[Collected data entries]
□ □ □ □ □ □ □

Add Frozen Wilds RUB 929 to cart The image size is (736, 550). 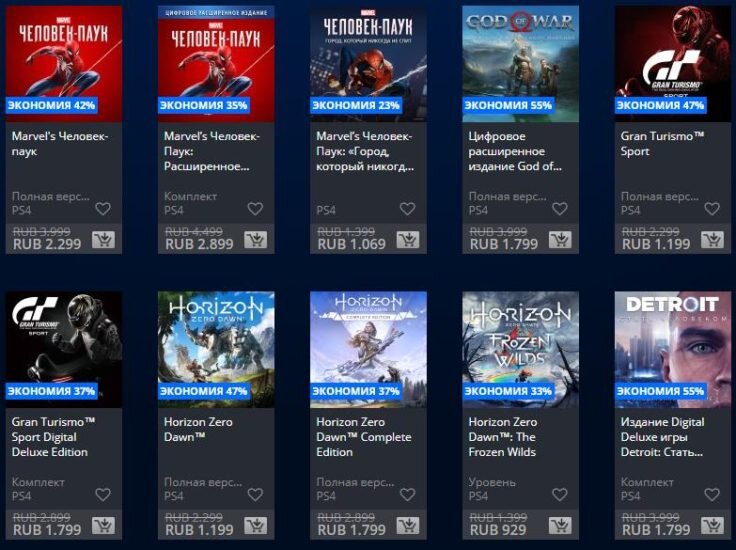560,526
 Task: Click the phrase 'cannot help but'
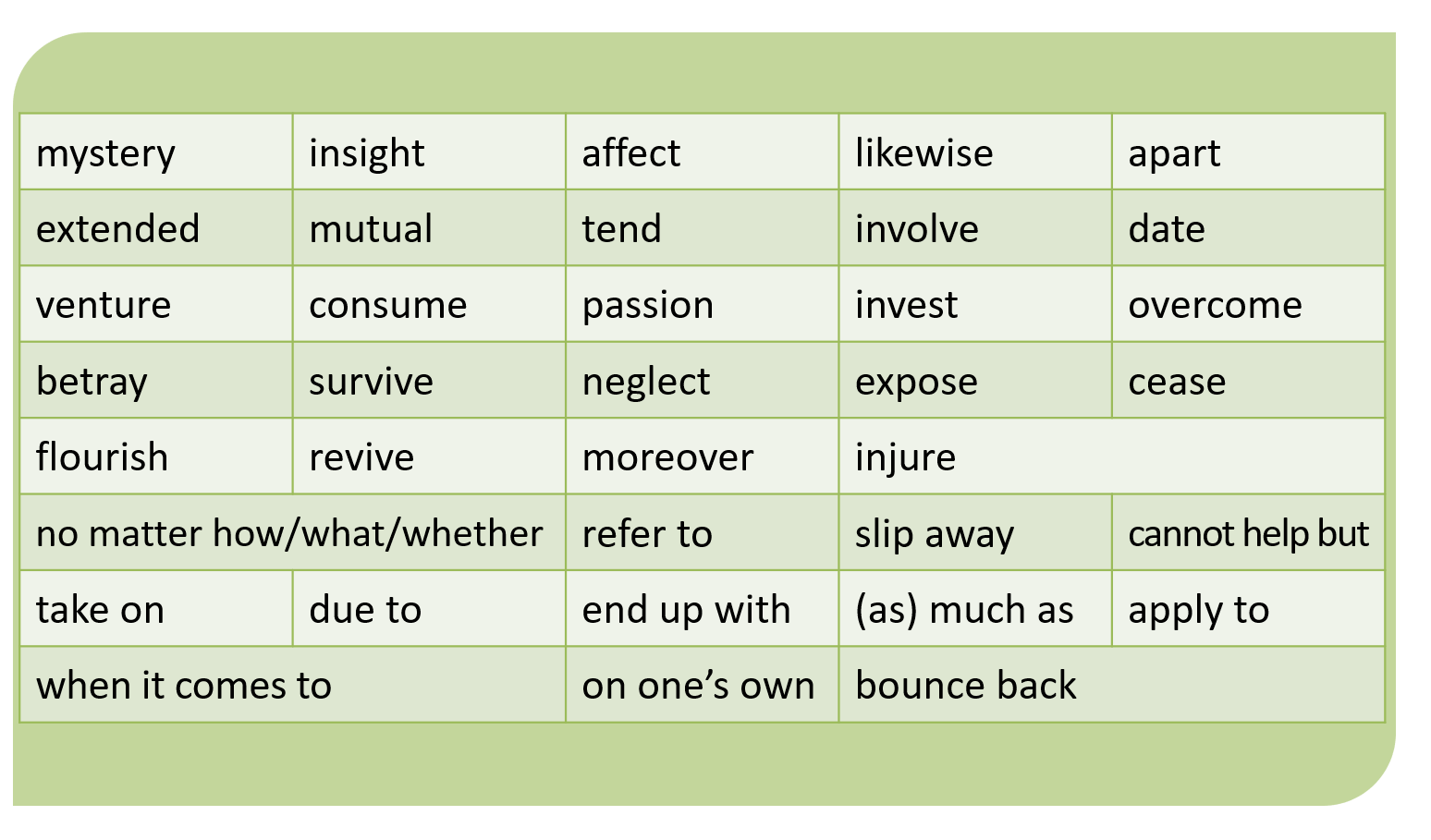coord(1248,533)
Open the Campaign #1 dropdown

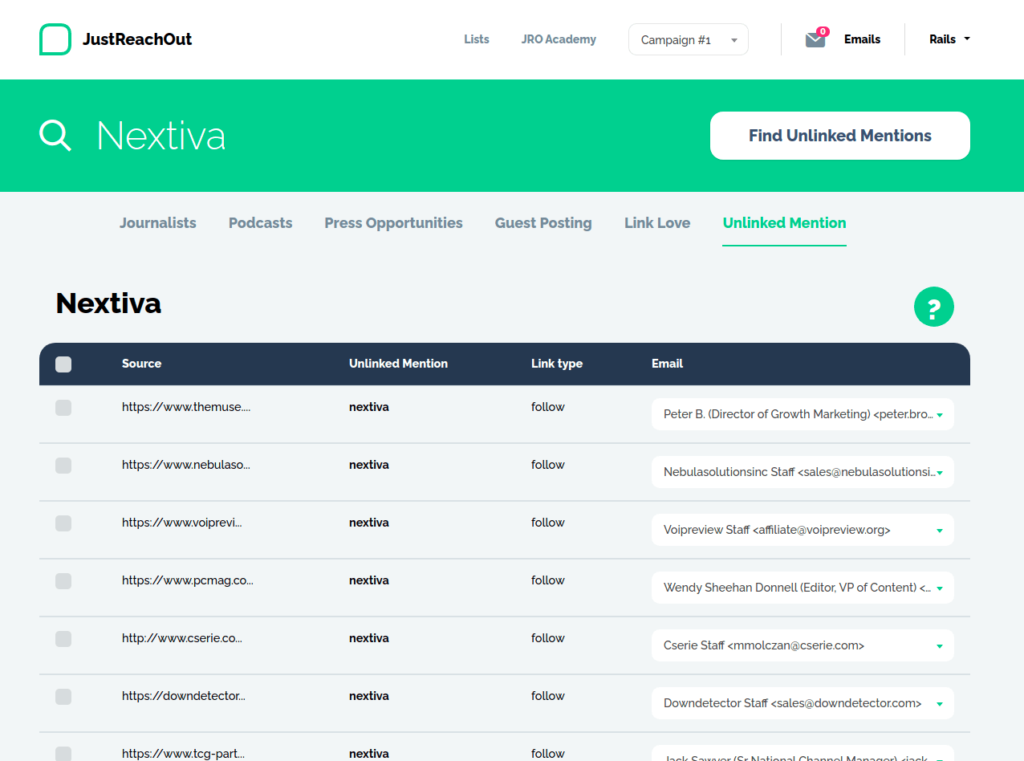click(688, 39)
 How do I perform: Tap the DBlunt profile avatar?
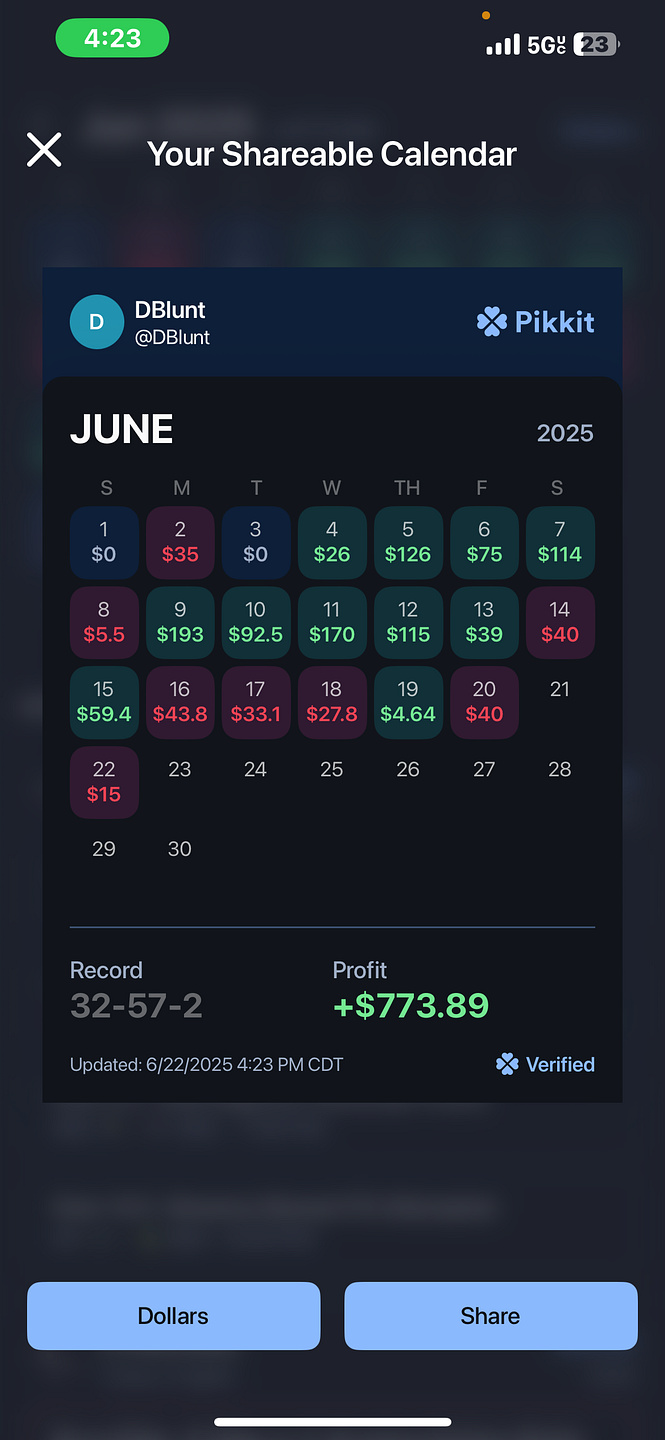96,322
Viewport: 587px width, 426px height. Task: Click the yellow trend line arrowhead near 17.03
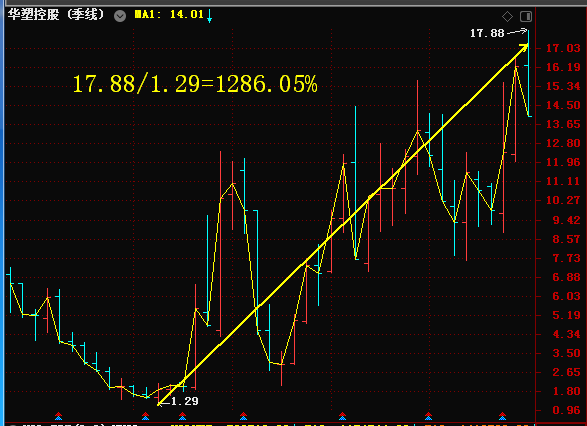[x=524, y=48]
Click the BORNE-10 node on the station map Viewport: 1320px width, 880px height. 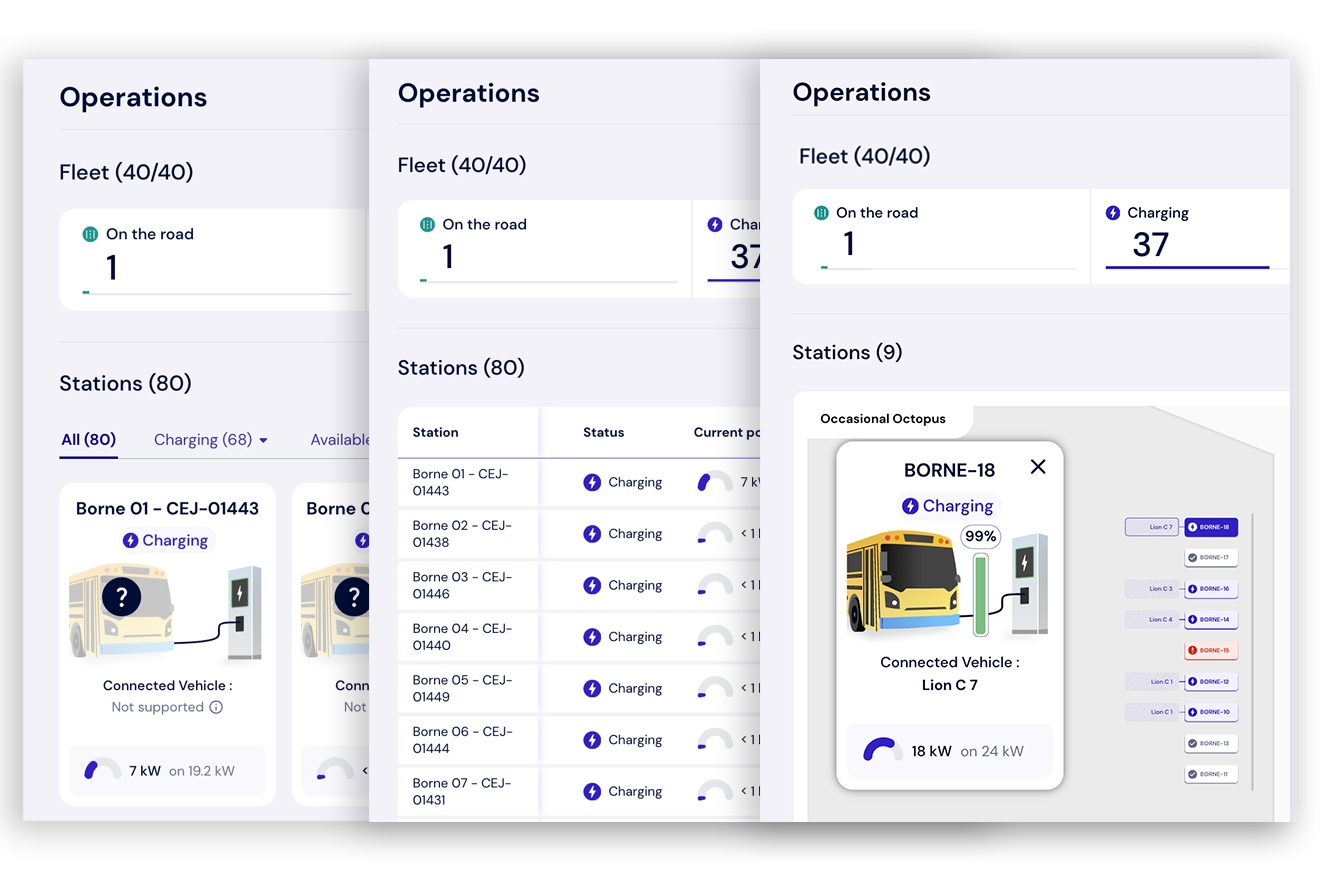pos(1211,712)
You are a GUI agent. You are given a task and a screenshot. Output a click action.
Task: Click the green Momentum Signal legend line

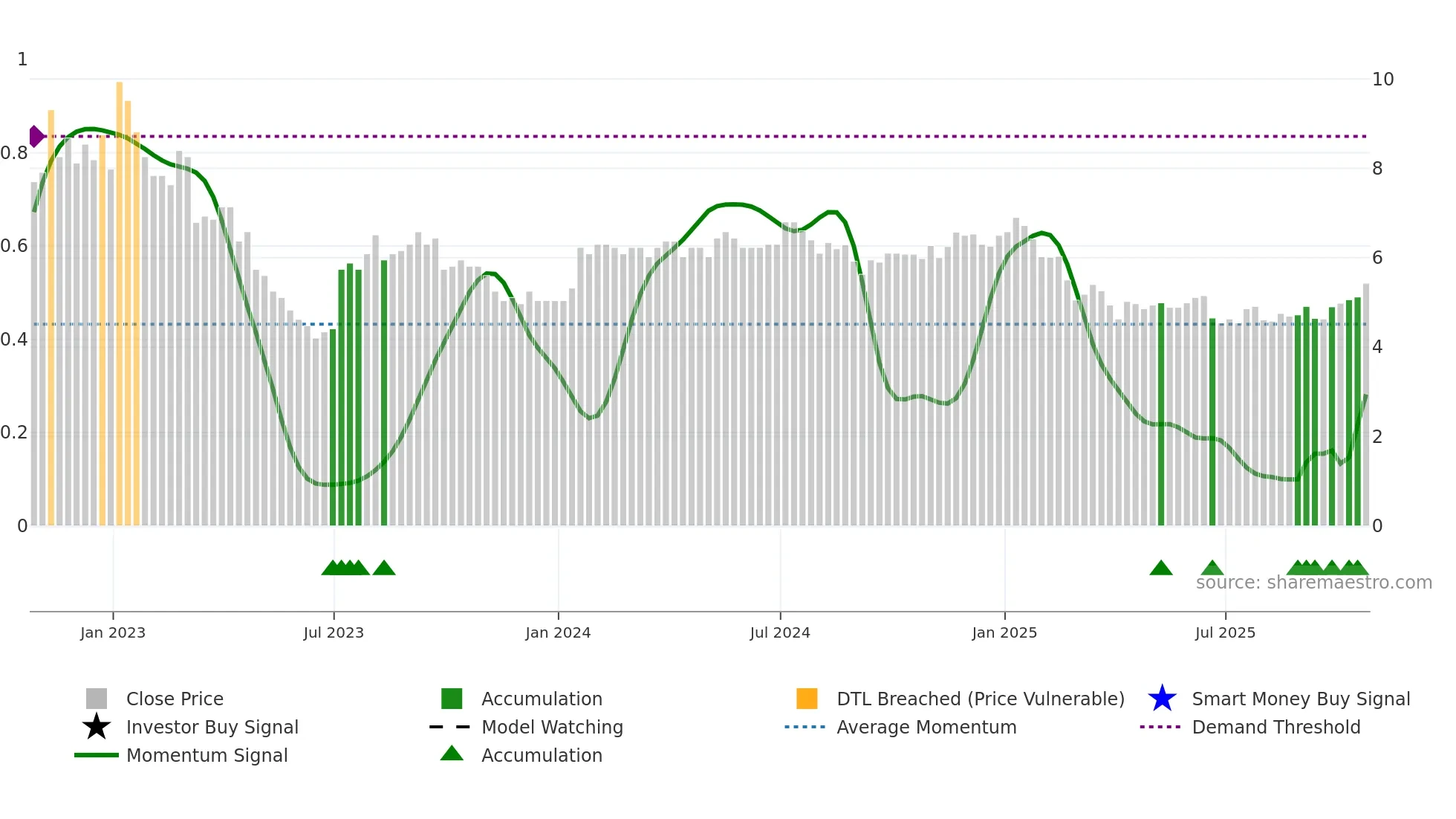[x=97, y=755]
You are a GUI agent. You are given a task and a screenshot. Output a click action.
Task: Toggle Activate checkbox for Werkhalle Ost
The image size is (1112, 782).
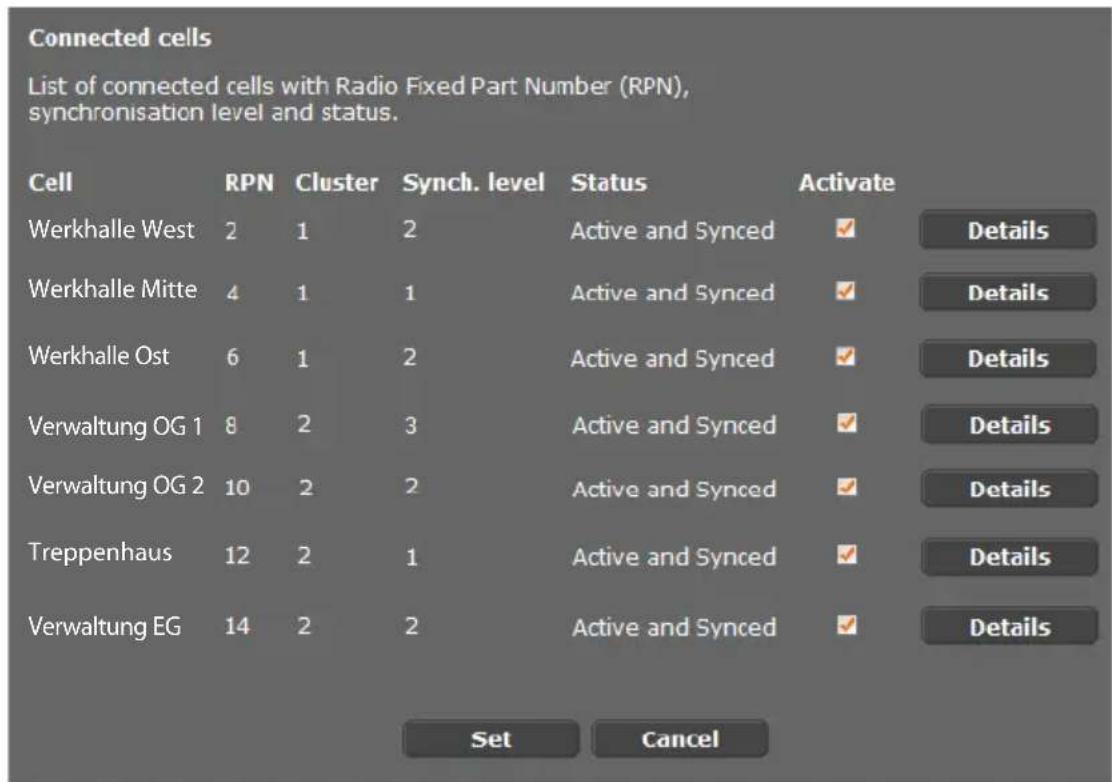tap(845, 356)
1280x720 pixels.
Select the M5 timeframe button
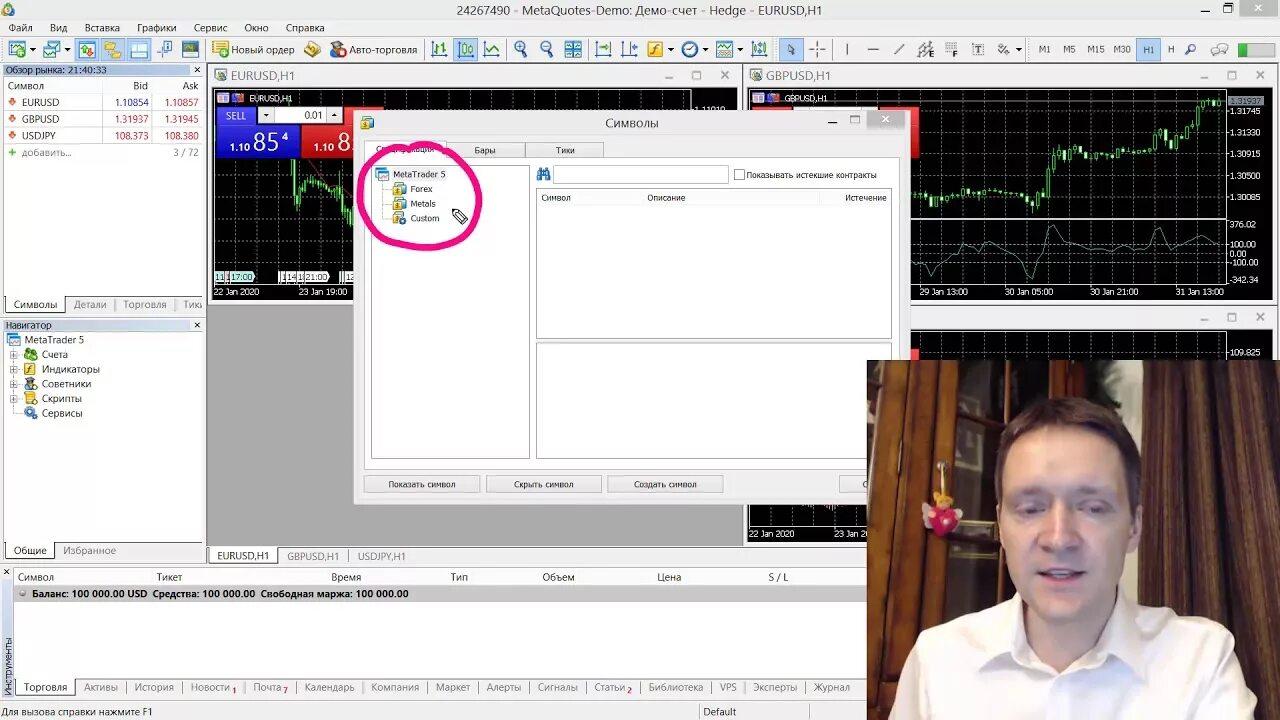[x=1069, y=49]
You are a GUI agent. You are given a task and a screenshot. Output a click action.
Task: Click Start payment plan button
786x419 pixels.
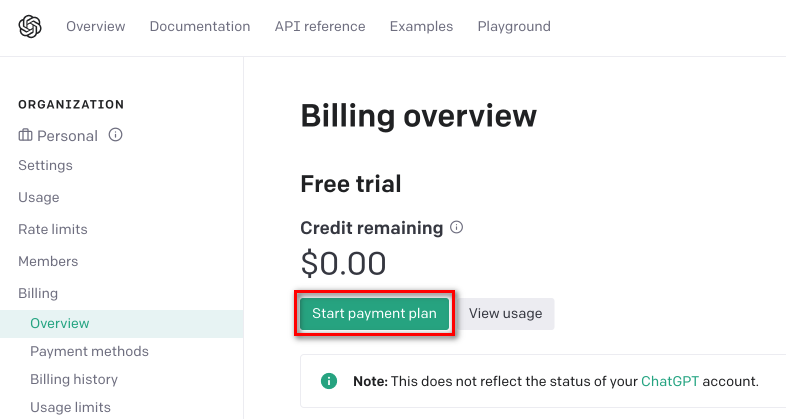pos(374,314)
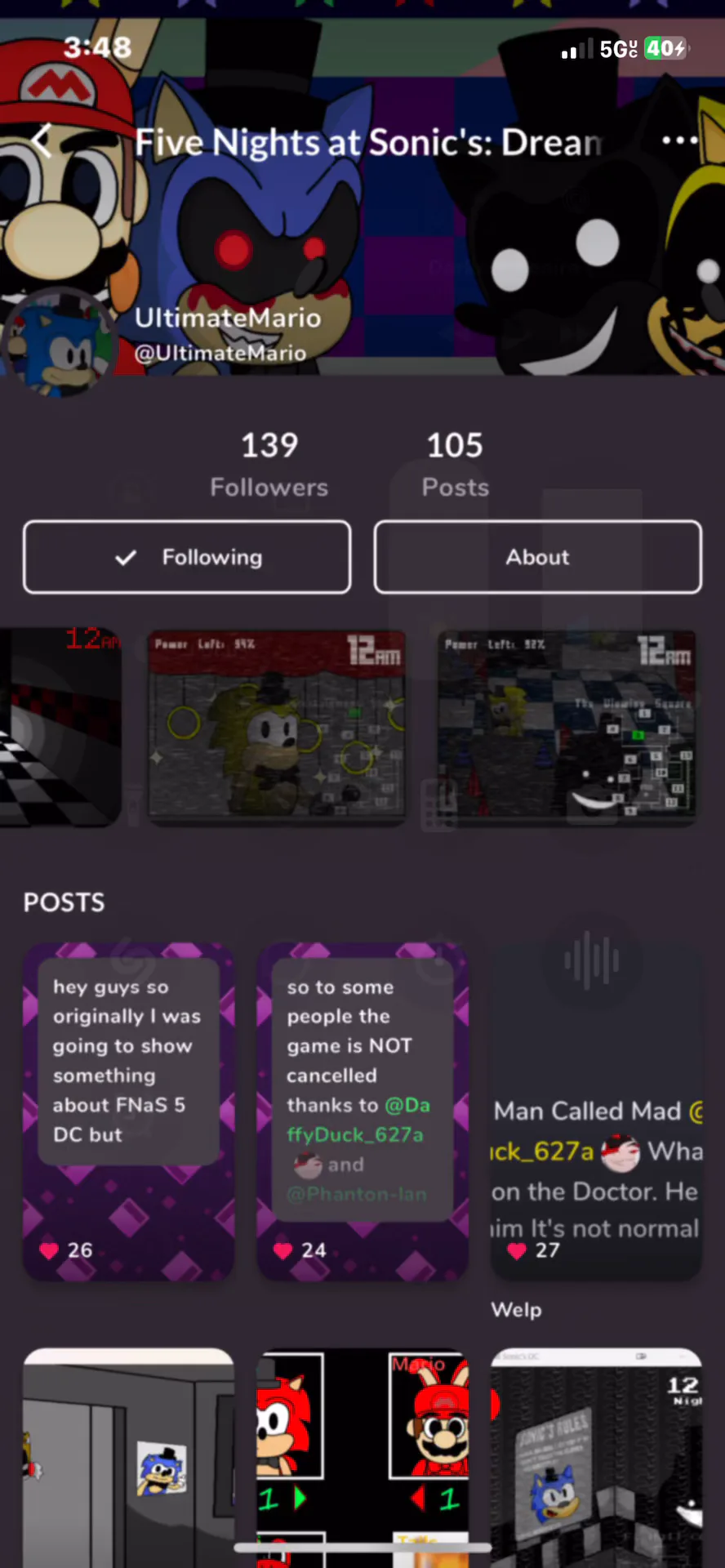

□ □ □ □ □ □ □

=== WHAT TO DO ===
Reproduce exactly, with every picture left out, the lines from the one that contains "1280x720 pixels." to the final line of the records above.

=== YOUR SOLUTION ===
1280x720 pixels.
Select the M5 timeframe button
[x=1069, y=49]
You are a GUI agent. You are given a task and a screenshot. Output a click action.
Task: Click Start payment plan button
786x419 pixels.
pos(374,314)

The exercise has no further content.